Midostaurin (PKC412), a multitargeted tyrosine kinase inhibitor that targets FMS-related tyrosine kinase 3 and KIT, is in clinical trials for the treatment for acute myeloid leukemia and advanced systemic mastocytosis. In vitro studies showed that midostaurin is predominantly metabolized by cytochrome P450 3A4 (CYP3A4) and that midostaurin inhibits and/or induces the same enzyme. Here, we address the clinical relevance of CYP3A4-related drug-drug interactions with midostaurin as either a "victim" or "perpetrator." Three phase I studies in healthy volunteers evaluated the effects of a CYP3A4 inhibitor (ketoconazole 400 mg daily for 10 days) or CYP3A4 inducer (rifampicin 600 mg daily for 14 days) on concentrations of midostaurin and its metabolites following a single 50-mg dose of midostaurin and the effects of midostaurin as a single dose (100 mg) and multiple doses (50 mg twice daily) on midazolam (a sensitive CYP3A4 probe) concentration. The plasma concentrations of midostaurin and its 2 active metabolites, CGP62221 and CGP52421, were determined using a sensitive liquid chromatography/tandem mass spectrometry method.
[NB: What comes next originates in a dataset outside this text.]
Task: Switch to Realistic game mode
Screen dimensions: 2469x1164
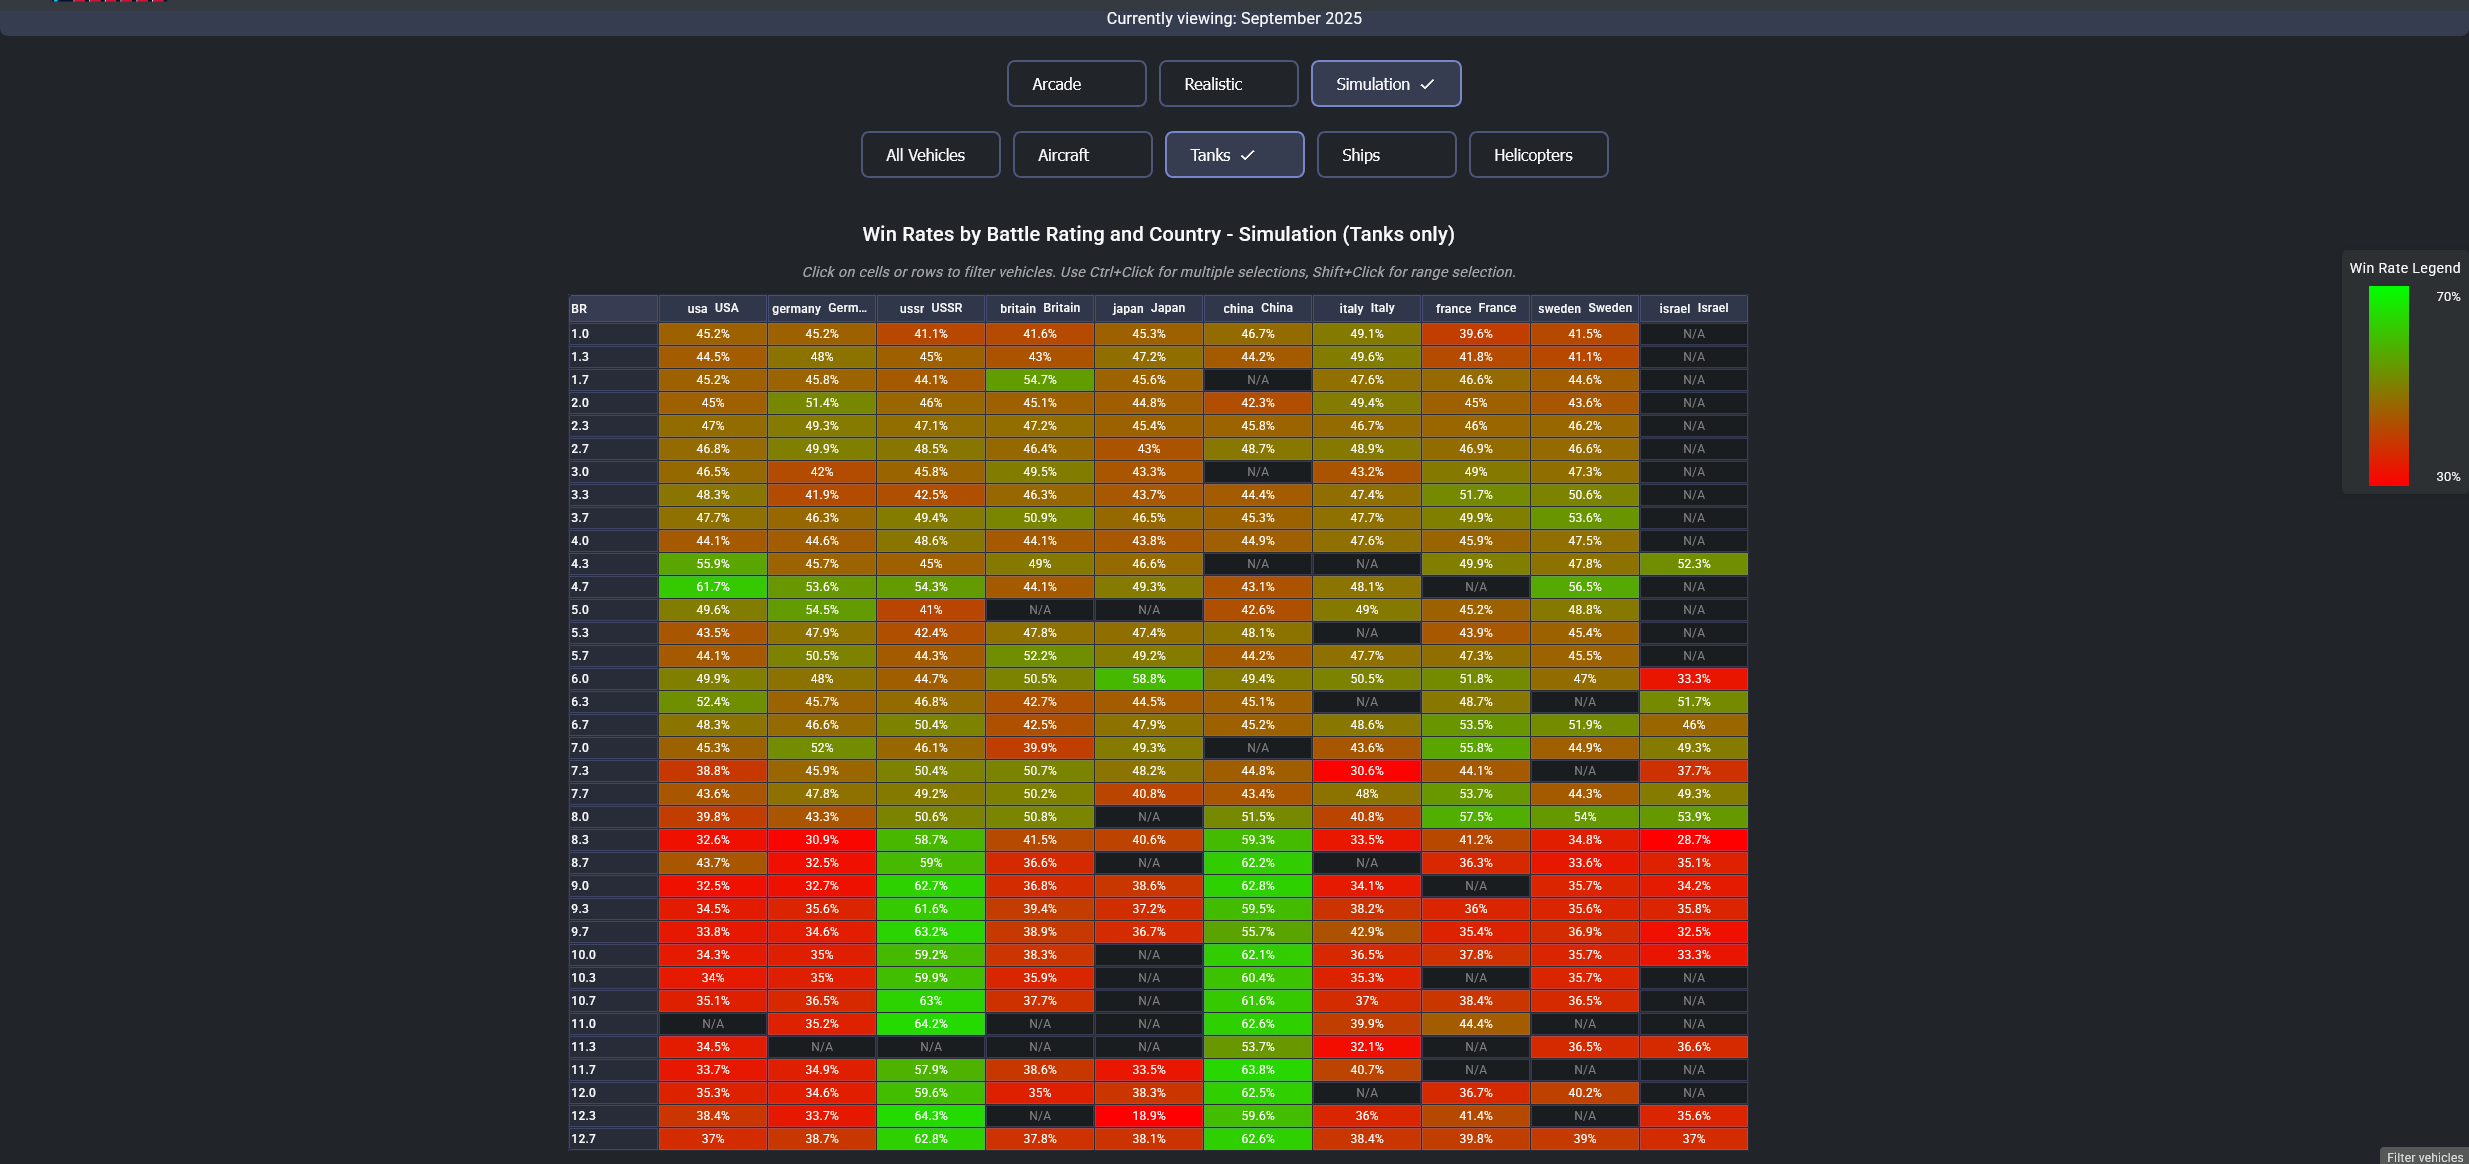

Inhibition of CYP3A4 by ketoconazole increased midostaurin exposure more than tenfold, and induction of CYP3A4 by rifampicin decreased midostaurin exposure by more than tenfold. Midostaurin did not appreciably affect the concentrations of midazolam or its metabolite, 1'-hydroxymidazolam, at single or multiple doses. The pharmacokinetics of midostaurin and its metabolites was affected substantially by ketoconazole and rifampicin, suggesting that midostaurin is a sensitive CYP3A4 substrate. Midostaurin did not appear to inhibit or induce CYP3A4 in vivo.